Outdoor breeding mesocosm trial

Twelve months after the induction trial concluded, a subset of animals (n = 24) entered brumation again following the same protocol as described above. After 8 weeks of brumation at 4 °C, 12 individuals (six female and six male) were brought out of brumation with a slow increase in temperature of 1 °C per day until 11 °C. Mass and SVL was recorded before and after brumation, and then immediately following brumation the animals were placed in outdoor breeding mesocosms. Hormone induction was not used in this outdoor breeding trial because it was unsuccessful in the first trial. The 50 L clear plastic containers were placed in an open-air aviary that allowed natural sunlight and weather to enter the mesocosms.
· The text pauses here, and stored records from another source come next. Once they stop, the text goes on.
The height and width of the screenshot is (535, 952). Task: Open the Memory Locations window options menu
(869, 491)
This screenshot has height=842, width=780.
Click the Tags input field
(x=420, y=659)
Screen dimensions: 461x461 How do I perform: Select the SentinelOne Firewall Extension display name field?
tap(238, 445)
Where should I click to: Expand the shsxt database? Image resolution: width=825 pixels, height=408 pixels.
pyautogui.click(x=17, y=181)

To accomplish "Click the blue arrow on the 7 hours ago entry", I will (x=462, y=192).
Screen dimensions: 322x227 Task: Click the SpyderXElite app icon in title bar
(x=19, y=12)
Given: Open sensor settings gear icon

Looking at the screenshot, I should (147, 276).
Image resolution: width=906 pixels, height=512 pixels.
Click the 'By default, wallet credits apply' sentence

Mesocosms consisted of both terrestrial and aquatic habitat, with approximately 20 L of water and gravel terrestrial substrate piled to one side of the enclosure. Artificial plants were affixed to the terrestrial side of the enclosure to provide hides, and artificial aquatic plants and zip ties were placed in the aquatic side of the enclose to mimic aquatic vegetation where the frogs would lay their eggs in the wild. Animals were placed in the outdoor mesocosms when the air temperature was 11 °C in winter (June in Melbourne, Victoria) and maintained outside throughout the winter and spring. The rest of the animals (n = 12; nine females and three males) remained in brumation for 13 weeks in total. These animals were placed in the outdoor breeding mesocosms when the air temperature was 9 °C (July).
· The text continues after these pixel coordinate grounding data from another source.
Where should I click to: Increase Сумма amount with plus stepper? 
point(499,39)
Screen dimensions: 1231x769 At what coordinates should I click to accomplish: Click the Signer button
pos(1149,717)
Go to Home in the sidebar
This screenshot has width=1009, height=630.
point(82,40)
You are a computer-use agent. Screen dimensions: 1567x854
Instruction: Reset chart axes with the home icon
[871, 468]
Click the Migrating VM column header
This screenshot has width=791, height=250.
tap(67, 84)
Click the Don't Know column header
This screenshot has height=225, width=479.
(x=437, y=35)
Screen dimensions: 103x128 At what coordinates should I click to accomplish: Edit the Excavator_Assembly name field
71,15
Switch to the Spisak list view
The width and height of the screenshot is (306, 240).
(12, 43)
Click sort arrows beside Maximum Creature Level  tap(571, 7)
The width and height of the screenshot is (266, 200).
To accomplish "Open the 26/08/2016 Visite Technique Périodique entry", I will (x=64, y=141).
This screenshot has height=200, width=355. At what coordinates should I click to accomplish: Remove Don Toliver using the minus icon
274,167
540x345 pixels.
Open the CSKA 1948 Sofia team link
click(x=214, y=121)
Animals were maintained in three breeding mesocosms. When the first 12 animals were brought into the outdoor enclosures, two females and two males were placed in each enclosure. When the remaining animals entered the breeding mesocosm, the total number of animals per mesocosm was eight, with each mesocosms containing five females and three males per enclosure. Animals were played a recorded 15 min chorus of L. v. alpina playing on loop in the background at all times. Each enclosure was checked daily for instances of calling, amplexus, and egg masses. Animals were fed with crickets ad libitum once per week and tanks were flushed with 10 L of aged tap water daily. At three points throughout the study (days 68, 100 and 130 after the first animals entered the outdoor mesocosm) animals were redistributed across the tanks to help promote spawning. On day 100 of the experiment, nine females who were no longer visibly gravid were moved to a single mesocosm without a male, while the remaining six females and nine males were split across two mesocosms (ratio of 3F:4M, 3F:5M). Adult frogs were maintained in the breeding mesocosm, and breeding activities were monitored through the spring (November; 19–24 weeks). On day 169 of the experiment, animals were removed from the outdoor mesocosms, measured for SVL and mass, and returned to the laboratory colony.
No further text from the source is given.